### Petunjuk
1 > Ambil bagian kutipan teks mulai dari "Kepala Badan Kebijakan" sampai dengan "Daya Mineral (ESDM).", persis seperti aslinya.
2 > Menurut kutipan teks, apa jabatan Febrio Kacaribu di Kemenkeu?

### Kutipan Teks
Kementerian Keuangan (Kemenkeu) memberikan tanggapan terhadap keprihatinan PT Freeport Indonesia (PTFI) terkait Peraturan Menteri Keuangan (PMK) Nomor 71 Tahun 2023. PMK ini telah memicu ketidaksetujuan dari PTFI terkait penetapan bea keluar atas barang ekspor.
Kepala Badan Kebijakan Fiskal Kemenkeu, Febrio Kacaribu, menjelaskan bahwa PMK Nomor 71 sejalan dengan arahan hilirisasi Presiden Joko Widodo (Jokowi) dan mendukung kebijakan sektor peraturan Menteri Energi dan Sumber Daya Mineral (ESDM).
Namun, PTFI menyuarakan keberatan dan berencana mengajukan keberatan serta banding atas peraturan tersebut.

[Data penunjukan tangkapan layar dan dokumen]
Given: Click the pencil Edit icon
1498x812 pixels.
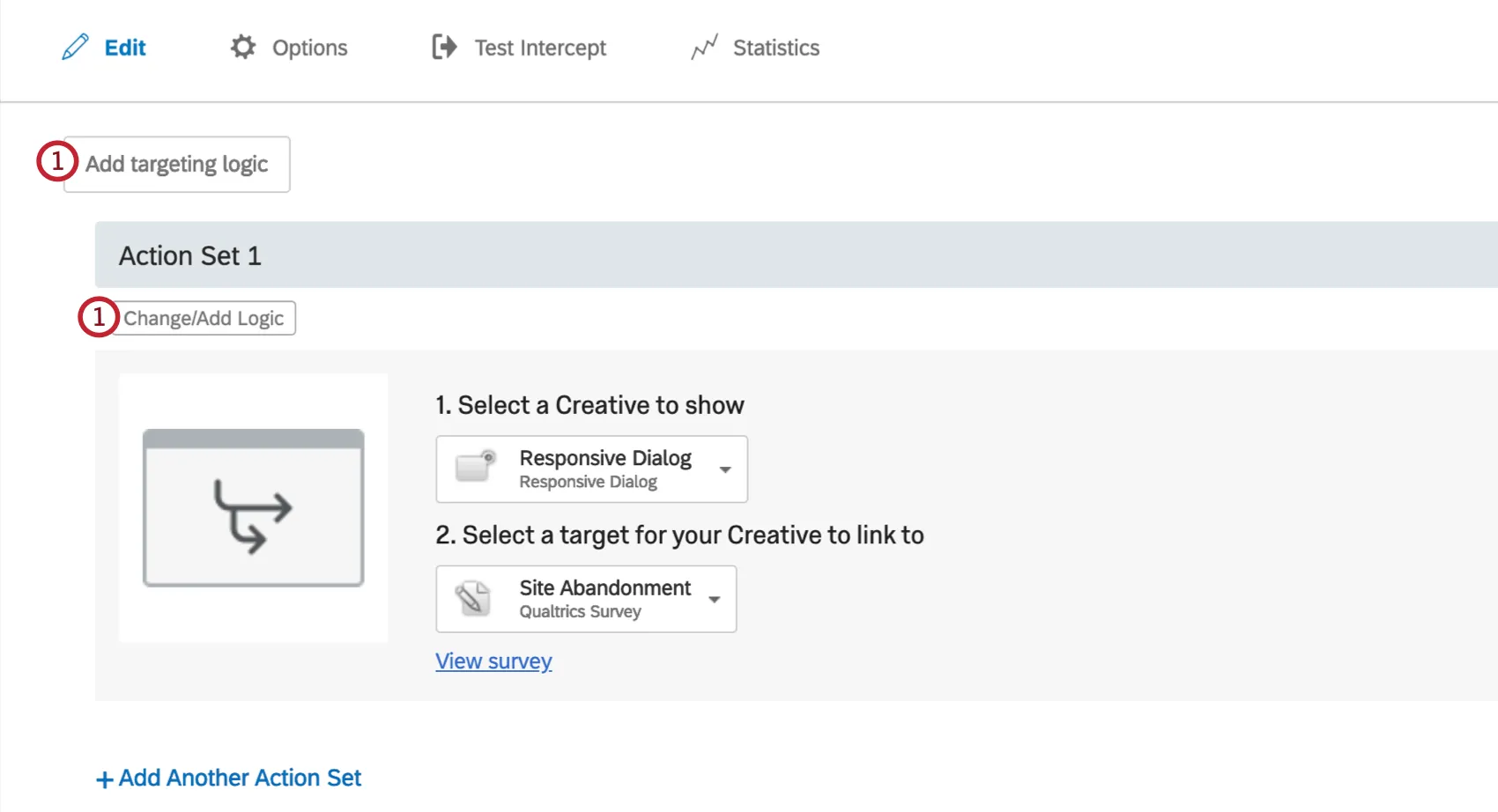Looking at the screenshot, I should click(76, 47).
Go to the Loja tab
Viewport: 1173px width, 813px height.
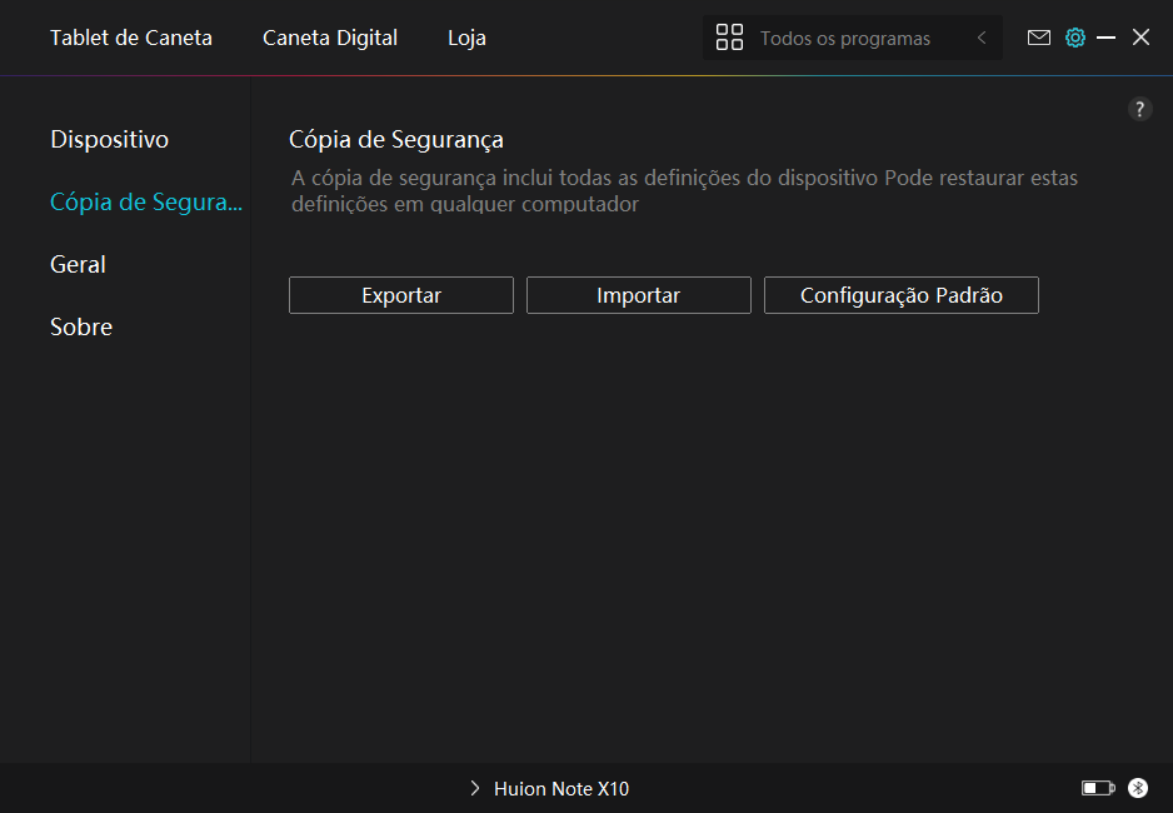point(467,38)
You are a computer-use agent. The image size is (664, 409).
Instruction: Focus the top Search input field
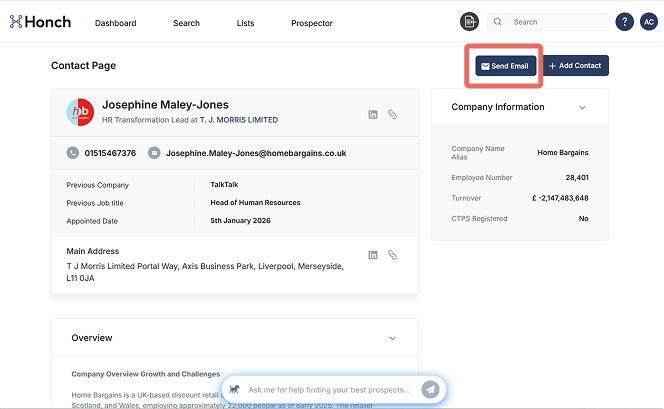click(555, 22)
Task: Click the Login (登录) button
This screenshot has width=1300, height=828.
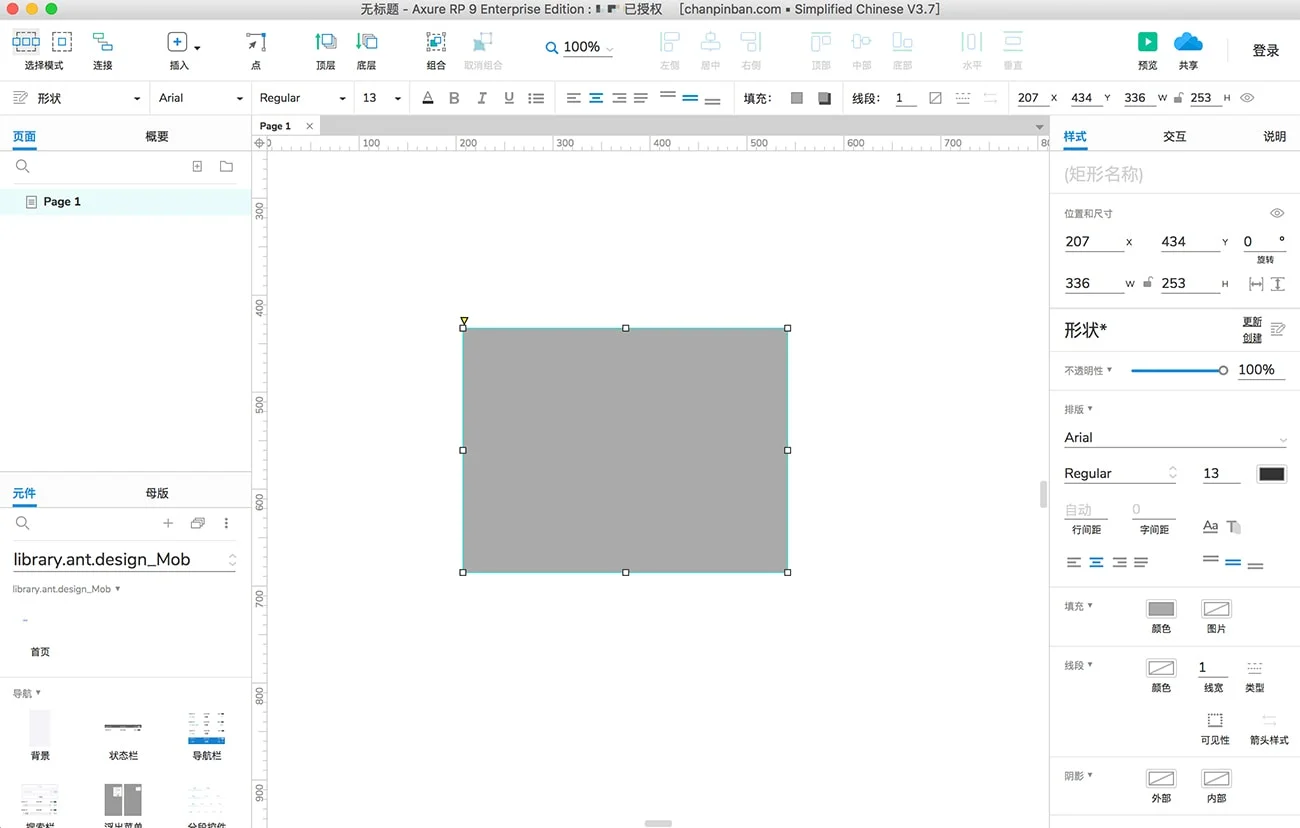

### Jawaban
1 >
Kepala Badan Kebijakan Fiskal Kemenkeu, Febrio Kacaribu, menjelaskan bahwa PMK Nomor 71 sejalan dengan arahan hilirisasi Presiden Joko Widodo (Jokowi) dan mendukung kebijakan sektor peraturan Menteri Energi dan Sumber Daya Mineral (ESDM).

2 > Kepala Badan Kebijakan Fiskal.